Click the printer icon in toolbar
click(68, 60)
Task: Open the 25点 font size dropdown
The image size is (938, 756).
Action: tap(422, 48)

---

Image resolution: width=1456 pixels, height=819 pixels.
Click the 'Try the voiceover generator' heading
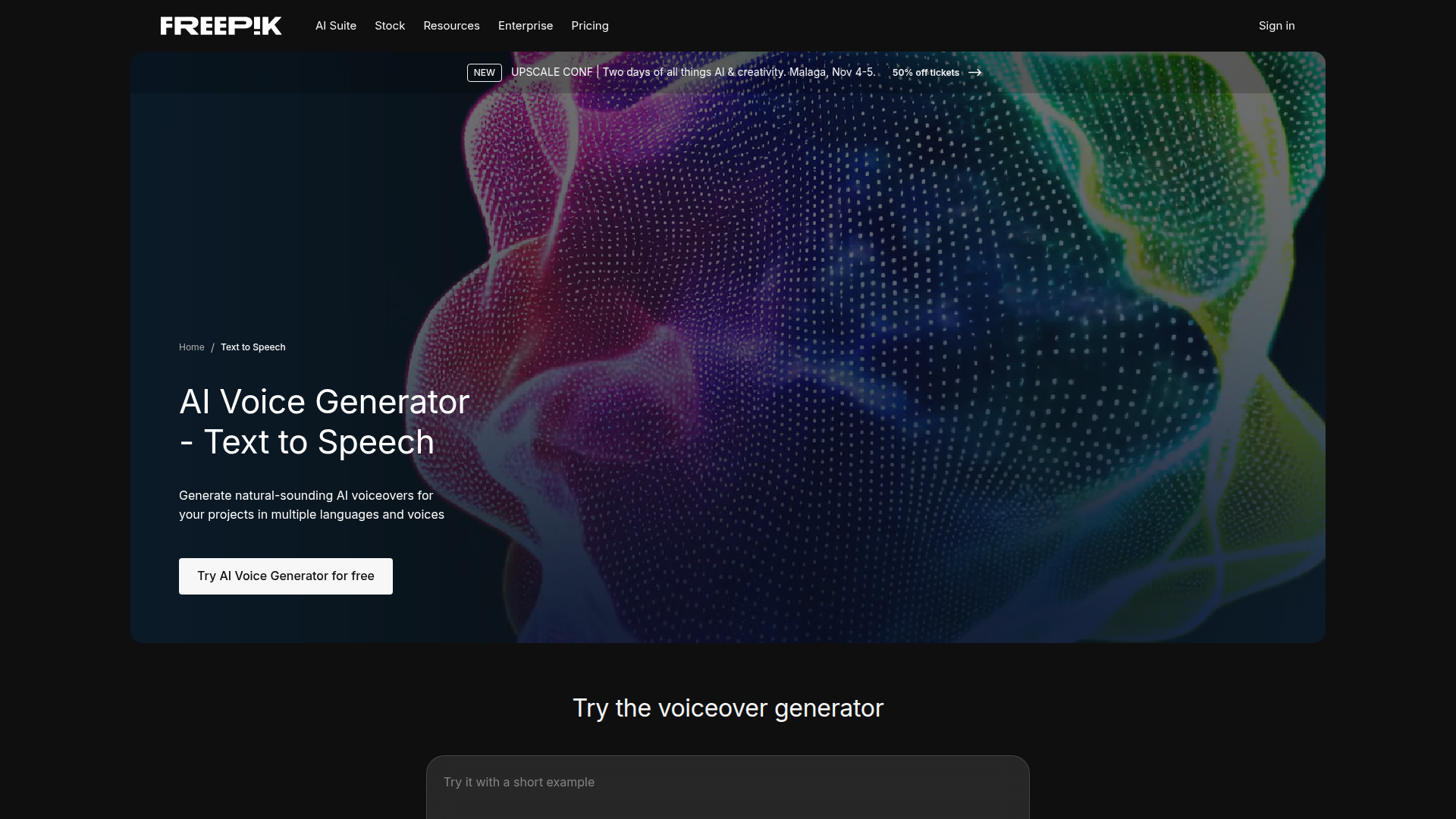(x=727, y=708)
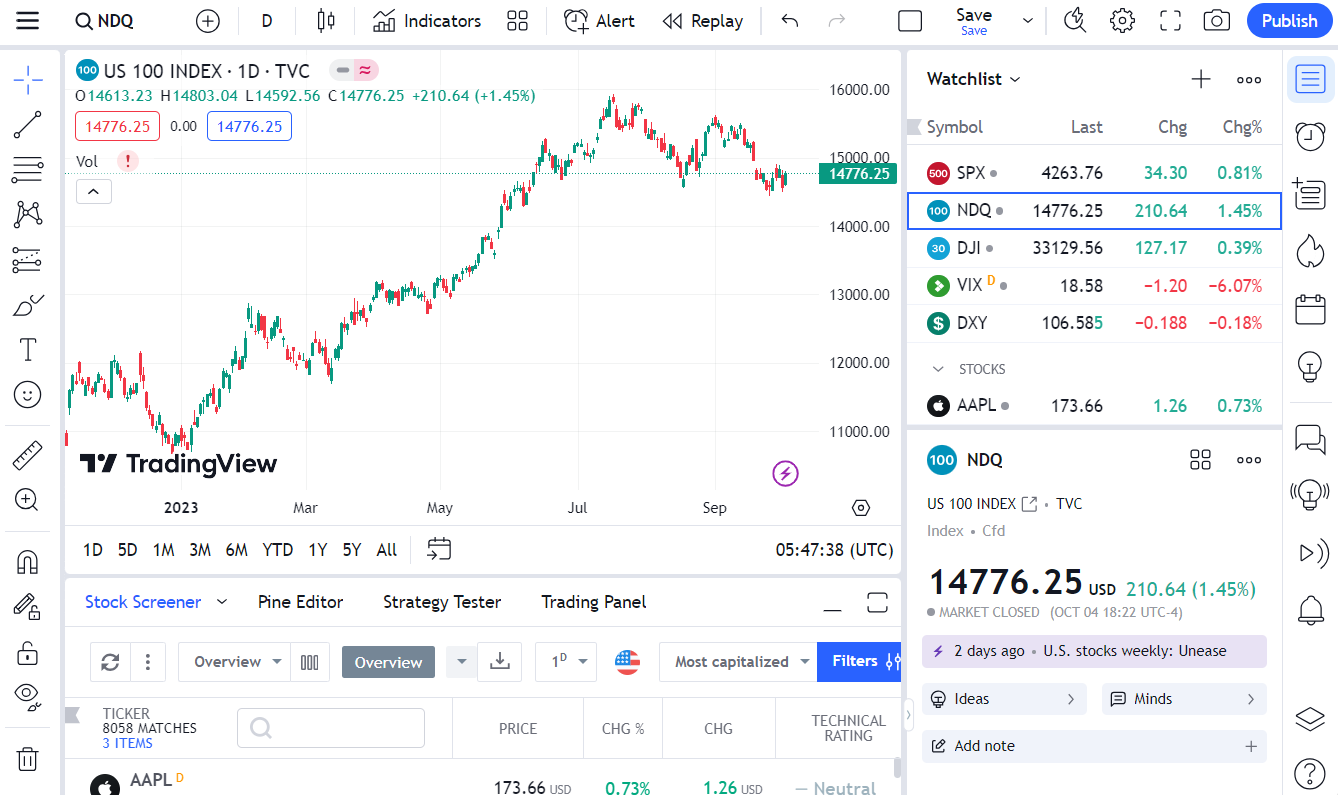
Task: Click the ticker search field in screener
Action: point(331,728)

* * *

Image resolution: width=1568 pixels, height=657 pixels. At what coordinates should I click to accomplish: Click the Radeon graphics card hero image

SHORT TASK
Convert the records starting at the line containing "Task: Open the 25点 font size dropdown" and ending at the line containing "Action: tap(422, 48)" into a two-column CSV with the headers instruction and location. Give one row per record, with its text under instruction and its answer under location, each in a single quoted field with line breaks replaced by spaces.

RESULT
instruction,location
"Task: Open the 25点 font size dropdown The image size is (938, 756).","Action: tap(422, 48)"